While watching, many people will wonder why the story seems so determined to follow the cold and abhorrent Margot when the life issues of Malcom and Pauline are far more interesting. Especially with Jack Black, who giving a very honest and interesting take on a character he’s rarely tried to portray before in his prior attempts in dramatic roles. Leigh is another who is given a very unique character to play with in the movie that’s interesting to watch. But Kidman refuses to ever show the slightest bit of emotion in her character, making Margot come across as almost sociopathic. By the end of the movie, many will be wishing that Margot never decided to take the trip after all and instead just followed the long and winding road of Pauline and Malcom’s upcoming nuptials.
Films with cold, unlikeable characters aren’t a bad thing. With all of the acclaim that movies like No Country for Old Men and There Will Be Blood have been receiving, it’s clear that the movies still find ways of speaking to the audience. Margot is a loathsome character who constantly shows no consideration for those around her. Coming across as cold and contemptuous solely on the surface, nothing rings honest or truthful underneath. Basically meaning that the largest problem with the film is its complete lack of sincerity. The movie goes so far as but up a big blinking sign in the form of her being confronted with having similar traits of the isolated, careless, selfish main character of her latest novella. Simply imposing Margot’s actions on the main character of her latest book feels forced and even brings the entire film to a stand still; it’s a poor attempting to get around the larger issue.
Perhaps the most annoying part of the film rests solely on the shoulders of whoever edited the feature. Because it contains some of the most jarring and abrupt cuts that do nothing but draw attention to themselves the entire time. Having no musical elements to try and hide these flaws certainly didn’t help matters much. They’re not even done it any kind of experimental way that one could excuse for trying something new. No, it feels as though there simply wasn’t enough usable material available to construct a proper story. The movie plays out like a series of scene ideas, but no cohesion to make them all stick together.

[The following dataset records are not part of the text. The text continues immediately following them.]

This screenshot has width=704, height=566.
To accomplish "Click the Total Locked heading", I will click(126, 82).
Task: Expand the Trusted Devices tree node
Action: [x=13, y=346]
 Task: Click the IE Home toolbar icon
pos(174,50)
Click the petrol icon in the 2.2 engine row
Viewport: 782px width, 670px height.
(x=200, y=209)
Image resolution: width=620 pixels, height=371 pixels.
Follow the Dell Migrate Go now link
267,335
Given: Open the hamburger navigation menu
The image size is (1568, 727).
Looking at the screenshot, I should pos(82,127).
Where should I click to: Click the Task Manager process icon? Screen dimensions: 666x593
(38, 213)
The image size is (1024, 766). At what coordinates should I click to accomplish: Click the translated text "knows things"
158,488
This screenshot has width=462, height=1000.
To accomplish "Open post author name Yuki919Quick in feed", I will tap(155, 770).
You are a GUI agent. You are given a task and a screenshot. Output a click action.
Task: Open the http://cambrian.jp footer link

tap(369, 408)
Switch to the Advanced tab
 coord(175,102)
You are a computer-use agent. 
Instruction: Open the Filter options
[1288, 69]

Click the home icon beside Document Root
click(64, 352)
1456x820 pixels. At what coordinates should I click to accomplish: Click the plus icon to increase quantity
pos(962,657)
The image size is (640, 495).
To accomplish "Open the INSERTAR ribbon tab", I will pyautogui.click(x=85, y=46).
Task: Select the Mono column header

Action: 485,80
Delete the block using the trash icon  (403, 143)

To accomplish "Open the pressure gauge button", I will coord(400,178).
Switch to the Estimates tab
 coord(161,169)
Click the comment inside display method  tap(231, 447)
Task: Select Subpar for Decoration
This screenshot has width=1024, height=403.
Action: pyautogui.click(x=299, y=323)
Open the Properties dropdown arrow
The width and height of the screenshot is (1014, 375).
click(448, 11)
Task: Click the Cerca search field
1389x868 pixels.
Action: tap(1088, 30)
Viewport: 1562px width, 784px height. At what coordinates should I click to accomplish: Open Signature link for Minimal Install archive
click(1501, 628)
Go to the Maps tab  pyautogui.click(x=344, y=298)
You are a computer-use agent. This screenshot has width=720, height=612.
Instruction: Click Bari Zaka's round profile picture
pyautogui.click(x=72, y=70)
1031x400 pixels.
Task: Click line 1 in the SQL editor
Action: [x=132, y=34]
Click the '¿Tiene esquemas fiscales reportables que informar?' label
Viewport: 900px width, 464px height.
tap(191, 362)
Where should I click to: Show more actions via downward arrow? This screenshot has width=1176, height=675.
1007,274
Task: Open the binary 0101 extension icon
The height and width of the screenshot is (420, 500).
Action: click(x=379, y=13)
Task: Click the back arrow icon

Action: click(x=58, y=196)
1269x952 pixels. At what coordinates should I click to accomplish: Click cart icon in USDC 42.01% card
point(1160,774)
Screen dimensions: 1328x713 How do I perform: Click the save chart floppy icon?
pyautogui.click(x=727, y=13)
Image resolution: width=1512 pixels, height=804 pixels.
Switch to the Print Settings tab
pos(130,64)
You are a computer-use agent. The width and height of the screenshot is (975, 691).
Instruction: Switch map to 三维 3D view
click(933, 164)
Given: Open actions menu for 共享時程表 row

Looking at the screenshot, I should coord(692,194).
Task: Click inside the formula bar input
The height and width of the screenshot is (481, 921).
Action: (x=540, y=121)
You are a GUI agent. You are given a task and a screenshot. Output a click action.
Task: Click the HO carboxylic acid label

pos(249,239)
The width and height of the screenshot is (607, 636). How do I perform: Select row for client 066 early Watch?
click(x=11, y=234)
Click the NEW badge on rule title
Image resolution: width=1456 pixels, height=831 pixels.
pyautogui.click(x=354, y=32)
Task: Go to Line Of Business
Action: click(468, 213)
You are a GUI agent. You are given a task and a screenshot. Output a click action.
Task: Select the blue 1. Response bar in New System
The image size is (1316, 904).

It’s almost like faux-cinema vierte in its constant attempt to try and not put a noticeable plot of any kind into the narrative. Attempting to tell a naturally progressing story, but in doing so takes far too long to get the ball rolling, muddles in the second act, and then fizzles out by the finale. Which only makes the few attempts at conventional story telling all the more frustrating to understand due to them hardly ever making a lick of sense and never being done interestingly (let alone subtly). On top of that the film never feels natural, especially when the characters are constantly saying what they should be showing.
The film seems to have nothing new to say, with Baumbach recycling the mother and son characters from Whale and just putting them in new surroundings. Only with a much colder and dysfunctional dynamic, destroying what is an otherwise interesting story in the process. Margot at the Wedding almost feels like Baumbach has made an even smaller niche for himself.
The films small budget certainly shows itself in the 1.85: 1 Anamorphic Widescreen transfer on the disc. Black levels in many scenes tend to come across slightly gray in some areas. The free wielding, natural style of the movie makes it hard to judge the picture, as much of what is presented is an intended effect. Given the fact that there isn’t any music or score supporting the movie, an English Dolby Digital 5.1 Surround track isn’t entirely needed. The dialogue comes across well with no technical errors to report.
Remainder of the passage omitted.